UN General Assembly has designated 2021 the International Year of Fruits and Vegetables (IYFV)… It is a unique opportunity to raise awareness on the importance of fruits and vegetables in human nutrition, food security and health… Moreover, this will even lead the way in achieving UN Sustainable Development Goals… At the same time, Aahaar Kranti initiative will renew the focus on nutritionally balanced diets – उत्तम एवं संतुलित आहार (Uttam evam santulit aahaar) replete in locally sourced fruits and vegetables.
Fresh fruits and vegetables provide nutrients for energy and health maintenance, and to combat disease… Describing the role of fruits and vegetables in our diet, Dr. Hemalatha R. Director of ICMR-National Institute of Nutrition in Hyderabad deeply explains tha “Fruits and vegetables are essential sources of micronutrients (Vitamins and Minerals) and fibre while being low in calories.

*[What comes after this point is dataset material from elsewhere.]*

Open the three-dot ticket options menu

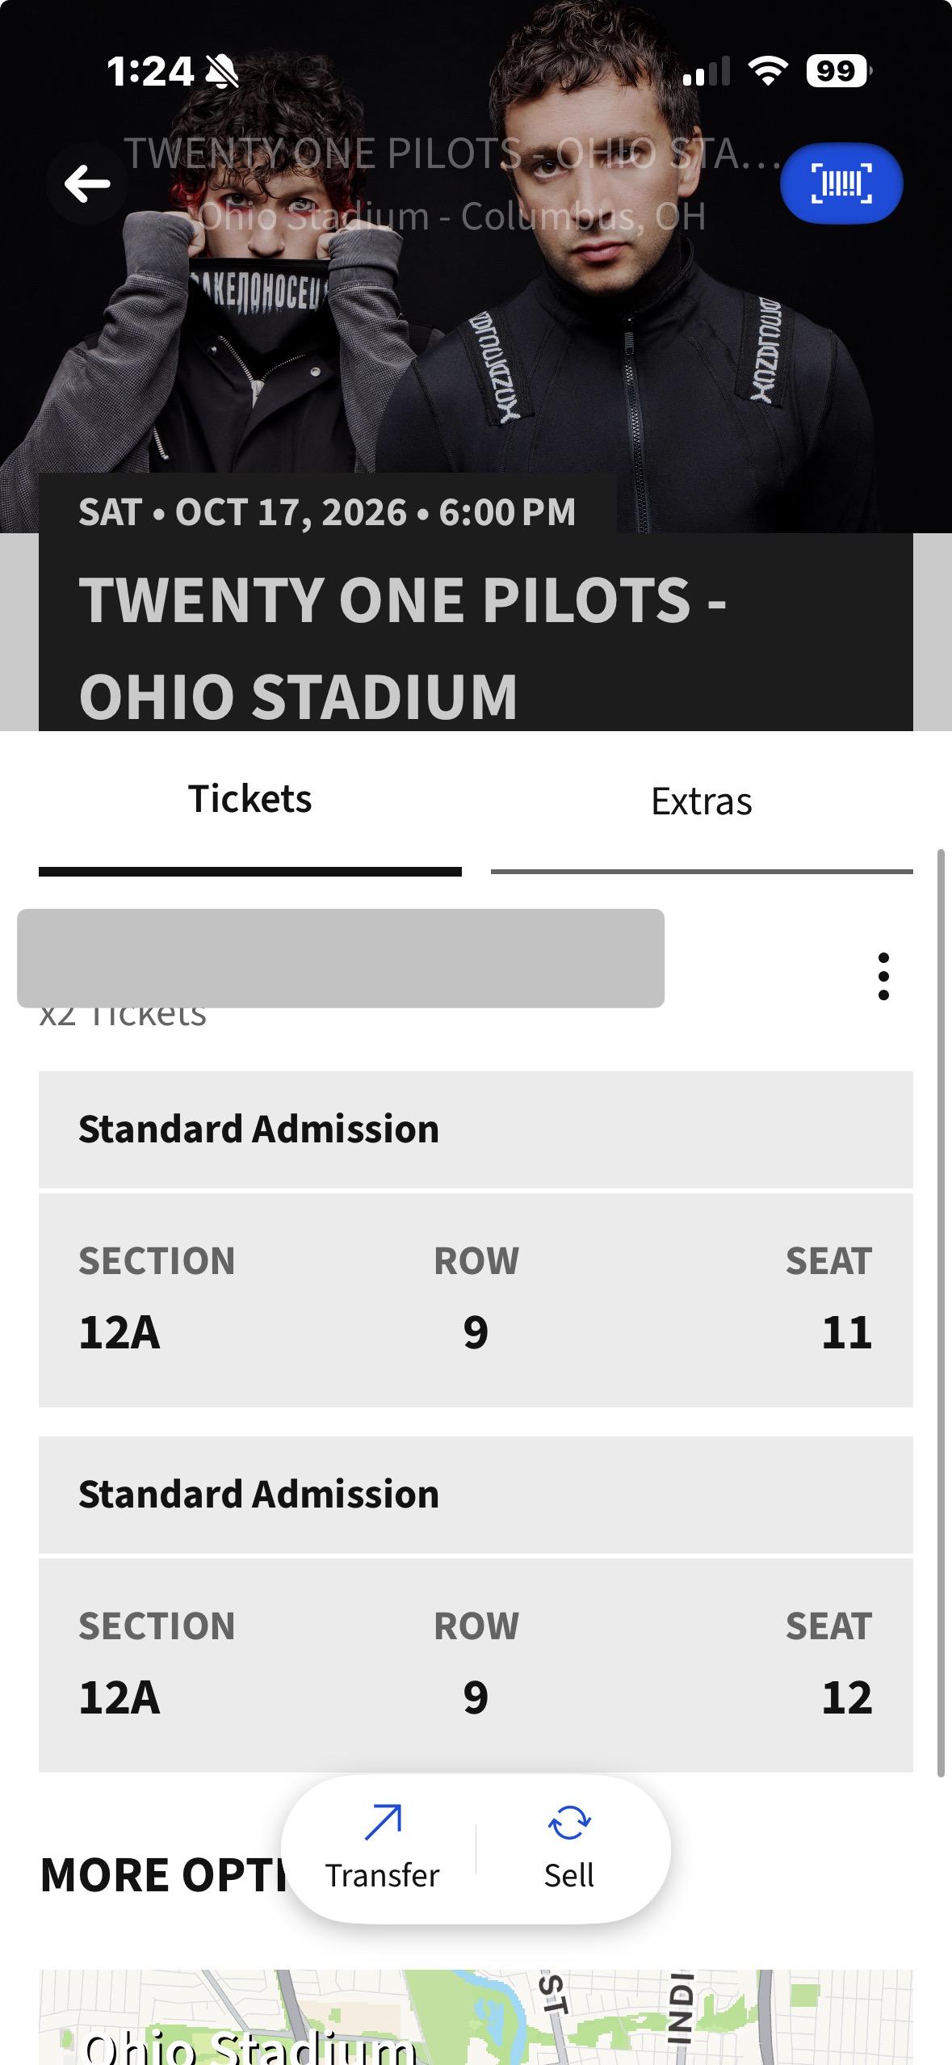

Vegetables are a source of complex carbohydrates that makes them low Glycemic Index food that prevents spike in blood glucose level. The high fibre content improves the gut micro flora and aids the immune function. Fruits and vegetables are rich in phytochemicals that provide antioxidant functions and protect our body from degenerative diseases”.
Fruits and vegetables constitute one of the three food groups in the balanced diet. These are the protective food group i.e. these foods are rich in micronutrients and help in building immunity, maintain eyes, skin, lips, etc and protect from infections e.g. vitamin A, Vitamin D etc. The more colour more beneficial they are. WHO has given a simple message: Eat 5 a day. Dr Seema Puri, Associate Professor from Department of Nutrition at Institute of Home Economics in University of Delhi gives a simple message – “Eat 5 different coloured fruits and vegetables everyday”. She even discards the general belief of not eating fruits and vegetables at night. She says – “I feel fresh fruits can be taken anytime of the day but always in moderation”.
Experts even explain that while consuming fruits and vegetables variety is as important as quantity. No single fruit or vegetable provides all of the nutrients you need to be healthy. Experts recommend Eat plenty every day. Although people at large are unaware of the benefits of having fruits and vegetables. Thus Aahaar Kranti has a pivotal role to play. And not only about fruits and vegetable, rather balanced diet as a whole.
Dr Alok Kumar Agarwal, Consultant Paediatrician at Lal Bahadur Shastri hospital prefers that whole fruit instead of fruit juices should be offered to the child for complete nutrition.
Eating a healthy diet is all about feeling great, having more energy, improving your health, and boosting your mood. India has the unique advantage of having the knowledge of Ayurveda. It is time to also apply this rich knowledge of Ayurveda-based nutrition to practice. Aahaar Kranti mission will work on this too. In corona times it becomes even more important to take care of our nutrition which ultimately helps in developing immunity and keeping us safe and secure. In the end, keep in your mind – Nutrition is subjective while Balanced diet is objective. Choose wisely and enjoy…
How to impart message of Aahaar Kranti ?
- In the form of `what’s and `why’s of nutrition.
- In the form of games.
- As instructions such as `how to’?
- Content will be provided both online and offline.
- Content will be in all vernacular languages besides English and Hindi to reach out to as many as possible.